Health information technology (IT) wins many honorable mentions. It is viewed by respected analysts and presidential candidates in both parties as a tool with the potential to save lives, improve efficiency and increase the overall quality of our health care delivery system.
It is also touted as a possible way to cut health care costs. A recent report from the Congressional Budget Office, however, found that health IT alone is not sufficient to reduce costs by much.
This briefing considered the idea that adoption of health information technology is about much more than saving money. For instance, it has been known for more than a decade that medication errors which cost lives or increase morbidity can be reduced through the use of computerized prescribing of orders and drugs. Yet, as of 2006, only about 12 percent of physicians and 11 percent of hospitals had adopted such tools.

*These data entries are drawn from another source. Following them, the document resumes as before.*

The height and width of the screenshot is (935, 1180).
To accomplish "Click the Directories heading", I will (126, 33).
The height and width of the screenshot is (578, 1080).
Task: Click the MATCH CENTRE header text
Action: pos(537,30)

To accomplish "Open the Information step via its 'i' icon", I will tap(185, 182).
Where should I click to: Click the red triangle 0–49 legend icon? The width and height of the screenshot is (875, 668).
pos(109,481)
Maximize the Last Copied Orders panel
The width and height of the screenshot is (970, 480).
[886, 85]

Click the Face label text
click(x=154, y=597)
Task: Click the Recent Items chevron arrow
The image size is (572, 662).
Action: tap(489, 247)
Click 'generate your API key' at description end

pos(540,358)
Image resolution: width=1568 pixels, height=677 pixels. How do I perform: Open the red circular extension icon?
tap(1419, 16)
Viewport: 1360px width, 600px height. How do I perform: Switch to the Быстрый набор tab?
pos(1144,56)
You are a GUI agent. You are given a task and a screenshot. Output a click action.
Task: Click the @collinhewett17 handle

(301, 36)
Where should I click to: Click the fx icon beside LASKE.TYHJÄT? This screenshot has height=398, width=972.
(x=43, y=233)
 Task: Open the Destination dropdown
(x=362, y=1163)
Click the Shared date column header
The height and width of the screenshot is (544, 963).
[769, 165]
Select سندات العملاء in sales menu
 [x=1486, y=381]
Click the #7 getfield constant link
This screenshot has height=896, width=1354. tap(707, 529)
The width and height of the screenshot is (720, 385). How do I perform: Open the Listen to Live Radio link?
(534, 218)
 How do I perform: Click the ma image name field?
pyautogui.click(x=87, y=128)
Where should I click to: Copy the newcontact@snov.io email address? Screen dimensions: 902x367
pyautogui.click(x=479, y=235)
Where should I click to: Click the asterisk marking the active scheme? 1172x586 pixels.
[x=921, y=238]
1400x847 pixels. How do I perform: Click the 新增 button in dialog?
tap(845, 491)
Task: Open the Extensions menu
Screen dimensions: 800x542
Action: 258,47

And little change was noted in a soon-to-be-released Harvard study. Typical medical records are still kept in paper files, leading to fragmentation of information and lack of timely communication among physicians, hospitals, labs and pharmacies for any given patient.
What lessons about quality improvement can be learned from physicians, hospitals and integrated delivery systems that are using electronic medical records? What are the barriers to adoption and existing market disincentives? What role does the federal government play in promoting the adoption of health IT systems? What role should it play? Will Medicare lead the way?
To address these and related questions, the Alliance for Health Reform and the Robert Wood Johnson Foundation sposored a June 20 briefing. Speakers were: Peter Orszag, Congressional Budget Office; Sara Rosenbaum, George Washington University; and Janet Wright, American College of Cardiology. Ed Howard of the Alliance and John Lumpkin of the Robert Wood Johnson Foundation co-moderated.